SG Morning Brief | SpaceX Crashes 16%, Russell 2000 Hits 3,000; Chips Hit New Record as Oil Falls to $74
US Overnight
The Nasdaq fell 1.32% to 26,166.60 and the S&P 500 declined 0.37% to 7,472.79 as Big Tech dragged the market lower. The Dow bucked the trend, gaining 148.01 points (+0.29%) to 51,712.71, led almost entirely by Caterpillar's 4% surge. The Russell 2000 closed above 3,000 for the first time in history, underscoring the "Great Rotation" from mega-cap tech into small caps, cyclicals, and value. WTI crude fell 2.79% to $73.73 and Brent dropped 2.15% to $78.12 after VP Vance announced that Iran has agreed to allow IAEA inspectors to re-enter the country — a "key milestone" toward permanent denuclearization.
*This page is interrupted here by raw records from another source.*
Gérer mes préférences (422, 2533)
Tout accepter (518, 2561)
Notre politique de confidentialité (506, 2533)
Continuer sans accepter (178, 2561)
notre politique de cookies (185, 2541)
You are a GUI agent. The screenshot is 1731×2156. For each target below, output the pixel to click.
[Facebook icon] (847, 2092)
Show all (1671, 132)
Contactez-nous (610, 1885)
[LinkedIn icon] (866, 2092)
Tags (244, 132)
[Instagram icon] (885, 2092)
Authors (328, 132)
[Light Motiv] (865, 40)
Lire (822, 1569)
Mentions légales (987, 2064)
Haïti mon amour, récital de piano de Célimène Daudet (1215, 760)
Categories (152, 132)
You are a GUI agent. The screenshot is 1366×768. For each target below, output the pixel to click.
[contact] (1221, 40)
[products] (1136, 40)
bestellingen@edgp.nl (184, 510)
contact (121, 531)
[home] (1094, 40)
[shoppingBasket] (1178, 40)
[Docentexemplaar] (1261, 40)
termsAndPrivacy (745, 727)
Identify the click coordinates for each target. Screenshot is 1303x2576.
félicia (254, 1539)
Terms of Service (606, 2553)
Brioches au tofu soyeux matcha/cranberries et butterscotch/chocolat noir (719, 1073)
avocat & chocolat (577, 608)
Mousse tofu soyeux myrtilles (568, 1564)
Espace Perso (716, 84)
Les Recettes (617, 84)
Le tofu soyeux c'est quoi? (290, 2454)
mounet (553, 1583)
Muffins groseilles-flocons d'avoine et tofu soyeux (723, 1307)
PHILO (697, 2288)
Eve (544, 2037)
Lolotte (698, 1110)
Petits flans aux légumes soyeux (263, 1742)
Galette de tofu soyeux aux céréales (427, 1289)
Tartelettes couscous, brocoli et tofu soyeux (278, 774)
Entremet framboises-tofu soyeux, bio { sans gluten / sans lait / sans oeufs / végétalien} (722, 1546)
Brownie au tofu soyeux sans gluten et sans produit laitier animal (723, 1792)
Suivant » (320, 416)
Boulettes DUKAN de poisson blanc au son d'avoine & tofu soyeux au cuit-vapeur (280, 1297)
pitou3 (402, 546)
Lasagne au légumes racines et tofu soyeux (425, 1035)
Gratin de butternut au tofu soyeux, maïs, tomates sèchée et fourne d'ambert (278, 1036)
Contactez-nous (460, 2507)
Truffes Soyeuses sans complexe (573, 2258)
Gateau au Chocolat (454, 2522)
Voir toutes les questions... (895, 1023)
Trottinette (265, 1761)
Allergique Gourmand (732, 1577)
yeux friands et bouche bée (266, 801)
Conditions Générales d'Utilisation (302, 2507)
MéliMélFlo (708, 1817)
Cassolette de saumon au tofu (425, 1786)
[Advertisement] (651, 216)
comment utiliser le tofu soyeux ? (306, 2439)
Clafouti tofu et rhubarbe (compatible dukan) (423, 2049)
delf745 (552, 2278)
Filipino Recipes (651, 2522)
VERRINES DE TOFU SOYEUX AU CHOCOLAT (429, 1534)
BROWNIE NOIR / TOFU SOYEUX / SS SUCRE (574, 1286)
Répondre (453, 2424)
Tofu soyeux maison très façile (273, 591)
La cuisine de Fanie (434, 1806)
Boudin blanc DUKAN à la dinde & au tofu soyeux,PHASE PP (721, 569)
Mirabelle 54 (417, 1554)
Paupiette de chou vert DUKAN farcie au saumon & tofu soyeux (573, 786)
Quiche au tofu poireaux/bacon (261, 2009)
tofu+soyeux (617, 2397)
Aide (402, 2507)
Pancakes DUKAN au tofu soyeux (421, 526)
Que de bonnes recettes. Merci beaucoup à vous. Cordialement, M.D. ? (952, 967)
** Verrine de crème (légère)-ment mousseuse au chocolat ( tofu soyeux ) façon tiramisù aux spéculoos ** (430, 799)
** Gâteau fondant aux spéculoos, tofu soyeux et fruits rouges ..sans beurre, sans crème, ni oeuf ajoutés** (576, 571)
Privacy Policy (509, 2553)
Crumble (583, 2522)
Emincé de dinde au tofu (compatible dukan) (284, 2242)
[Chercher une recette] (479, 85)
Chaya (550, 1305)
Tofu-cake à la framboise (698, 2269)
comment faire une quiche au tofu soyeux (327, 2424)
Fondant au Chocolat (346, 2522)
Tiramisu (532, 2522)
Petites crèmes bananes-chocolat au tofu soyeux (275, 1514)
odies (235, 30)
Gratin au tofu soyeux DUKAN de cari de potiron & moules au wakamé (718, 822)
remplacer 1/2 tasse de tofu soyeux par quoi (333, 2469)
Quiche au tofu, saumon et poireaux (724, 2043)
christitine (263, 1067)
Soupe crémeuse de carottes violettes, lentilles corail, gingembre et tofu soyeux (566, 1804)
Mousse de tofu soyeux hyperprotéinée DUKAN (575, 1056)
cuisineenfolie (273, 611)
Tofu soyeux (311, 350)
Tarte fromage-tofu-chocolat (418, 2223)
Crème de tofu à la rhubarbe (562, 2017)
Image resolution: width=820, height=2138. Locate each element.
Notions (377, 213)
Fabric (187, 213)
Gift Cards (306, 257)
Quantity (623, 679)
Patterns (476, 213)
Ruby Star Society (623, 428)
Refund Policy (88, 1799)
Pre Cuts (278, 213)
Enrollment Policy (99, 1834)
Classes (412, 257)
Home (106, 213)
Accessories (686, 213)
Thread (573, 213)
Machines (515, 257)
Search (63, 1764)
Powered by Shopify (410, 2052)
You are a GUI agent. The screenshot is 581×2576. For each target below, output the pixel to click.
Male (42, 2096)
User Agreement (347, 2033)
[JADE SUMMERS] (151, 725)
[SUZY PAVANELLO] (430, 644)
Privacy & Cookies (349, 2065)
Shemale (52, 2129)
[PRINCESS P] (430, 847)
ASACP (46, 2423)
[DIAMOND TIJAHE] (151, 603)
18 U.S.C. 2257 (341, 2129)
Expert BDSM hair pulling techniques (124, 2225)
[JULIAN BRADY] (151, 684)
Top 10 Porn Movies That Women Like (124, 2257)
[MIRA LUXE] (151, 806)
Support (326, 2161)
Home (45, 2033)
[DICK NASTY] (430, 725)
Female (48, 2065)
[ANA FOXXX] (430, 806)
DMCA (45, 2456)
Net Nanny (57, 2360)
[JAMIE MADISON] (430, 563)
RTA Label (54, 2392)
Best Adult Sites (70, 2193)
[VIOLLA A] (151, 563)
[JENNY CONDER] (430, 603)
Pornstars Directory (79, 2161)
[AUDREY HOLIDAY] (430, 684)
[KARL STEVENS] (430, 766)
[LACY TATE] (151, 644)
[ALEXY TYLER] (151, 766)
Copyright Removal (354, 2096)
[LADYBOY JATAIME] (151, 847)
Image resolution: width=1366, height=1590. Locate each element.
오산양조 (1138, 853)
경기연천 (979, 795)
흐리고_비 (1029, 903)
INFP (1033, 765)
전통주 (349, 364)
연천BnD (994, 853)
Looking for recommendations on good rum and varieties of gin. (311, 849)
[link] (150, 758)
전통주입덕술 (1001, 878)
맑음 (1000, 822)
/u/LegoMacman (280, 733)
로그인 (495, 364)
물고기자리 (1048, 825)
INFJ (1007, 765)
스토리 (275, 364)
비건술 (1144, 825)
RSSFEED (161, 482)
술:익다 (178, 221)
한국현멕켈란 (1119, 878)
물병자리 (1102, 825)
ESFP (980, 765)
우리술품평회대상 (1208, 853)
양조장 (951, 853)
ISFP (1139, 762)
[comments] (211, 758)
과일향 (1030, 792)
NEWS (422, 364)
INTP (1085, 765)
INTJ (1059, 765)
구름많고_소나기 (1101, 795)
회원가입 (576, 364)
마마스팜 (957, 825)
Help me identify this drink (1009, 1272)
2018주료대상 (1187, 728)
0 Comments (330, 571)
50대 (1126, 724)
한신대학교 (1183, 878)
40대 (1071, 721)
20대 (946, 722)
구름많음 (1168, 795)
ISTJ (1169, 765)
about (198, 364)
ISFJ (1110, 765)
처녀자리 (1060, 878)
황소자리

Gold retreated to just above $4,000, its lowest since March. Energy and real estate sectors each gained over 1%.
Key Movers
SpaceX (SPCX) -16% — SpaceX plunged 16.43% to $154.60, its third consecutive loss and a cumulative 20%+ decline from its post-IPO high. The stock is now within $5 of its $150 IPO debut price. The company announced its first investment-grade bond offering ($20B) on the same day, amplifying dilution fears. CNBC's Jim Cramer said SpaceX "could not maintain its meme status." Despite the selloff, SpaceX remains 15% above its $135 IPO price.
Google (GOOG) -5% — Alphabet fell over 5%, leading the Magnificent Seven lower, on concerns around AI talent departures and soaring AI capex. Amazon dropped 4.8%, Microsoft fell 3%, and Meta lost 2.3%. Tesla was the sole Mag 7 gainer, rising over 1%. CoreWeave, a newly added Nasdaq-100 member, fell nearly 6% on its first day in the index.
SOX +2% — new record, 3rd straight gain — The Philadelphia Semiconductor Index bucked the broader selloff to close at a new all-time high. Micron gained nearly 7% after announcing a multi-year memory supply agreement with Anthropic, including a strategic investment in Anthropic's Series H round. SanDisk rose over 4%. Nvidia dipped nearly 1%, diverging from the broader chip rally.
SGX Preview
The STI was near 5,070 recently. DBS is near S$62.18 and UOB near S$37.91. Oil at $74 is the most significant positive for Singapore in months — import costs are dropping fast, and inflation expectations should follow. The IAEA inspector agreement is the most tangible progress toward a lasting Iran deal since the war began. Banks face a mixed setup: lower oil eases inflation (negative for rate hike case), but the economy benefits from cheaper energy (positive for loan demand). The Russell 2000 hitting 3,000 signals money flowing into small caps — a global trend that could support mid-cap Singapore names.
Asia Pre-Market
Futures data was not yet available. WTI at $73.73 is the lowest since March, down 30% from its $106 May peak. Brent at $78.12 is approaching the $75 level that analysts have flagged as the point where gasoline falls below $3.50. The IAEA announcement overnight should keep risk appetite constructive for Asian markets. The Nasdaq-100 rebalance (Astera Labs, CoreWeave, Nebius, Rocket Lab, Teradyne added) went into effect Monday, and Marvell joined the S&P 500.
Today's US Earnings and Economic Calendar
| Event | Time (ET) | Time (UTC+8) |
|---|---|---|
| New Home Sales (May) | 10:00 AM | 10:00 PM |
No major SG-relevant earnings today. Nvidia shareholder meeting is this week.
Data Spotlight: Oil trajectory — WTI has fallen from $106 to $74 in six weeks. If the IAEA access holds and Hormuz gradually reopens, analysts at Axi forecast oil stabilizing in the $68-75 range by Q3. At that level, June CPI could drop below 3.5% and the entire rate hike narrative evaporates before the September FOMC. The market is trading this outcome already — but the 60-day deal timeline means verification risk remains elevated through August.
One More Thing
Russell 2000 at 3,000. SpaceX at $155. These two numbers tell the story of June 2026. Small caps are hitting all-time highs because the real economy is healthy — jobs strong, consumer spending holding, oil falling. SpaceX is crashing because the speculative premium that powered its IPO cannot survive rising rates and dilutive bond offerings. The Great Rotation is not a temporary trade anymore — it is a structural repricing. Money is moving from $2 trillion rocket ships to $2 billion manufacturers, from AI hype to AI hardware, from mega-cap to mid-cap. Micron signing a supply deal with Anthropic while Alphabet loses AI talent in the same session captures the divergence perfectly. The question for the rest of 2026 is simple: does the rotation continue, or does Big Tech find a floor?
This briefing is for informational purposes only and does not constitute investment advice.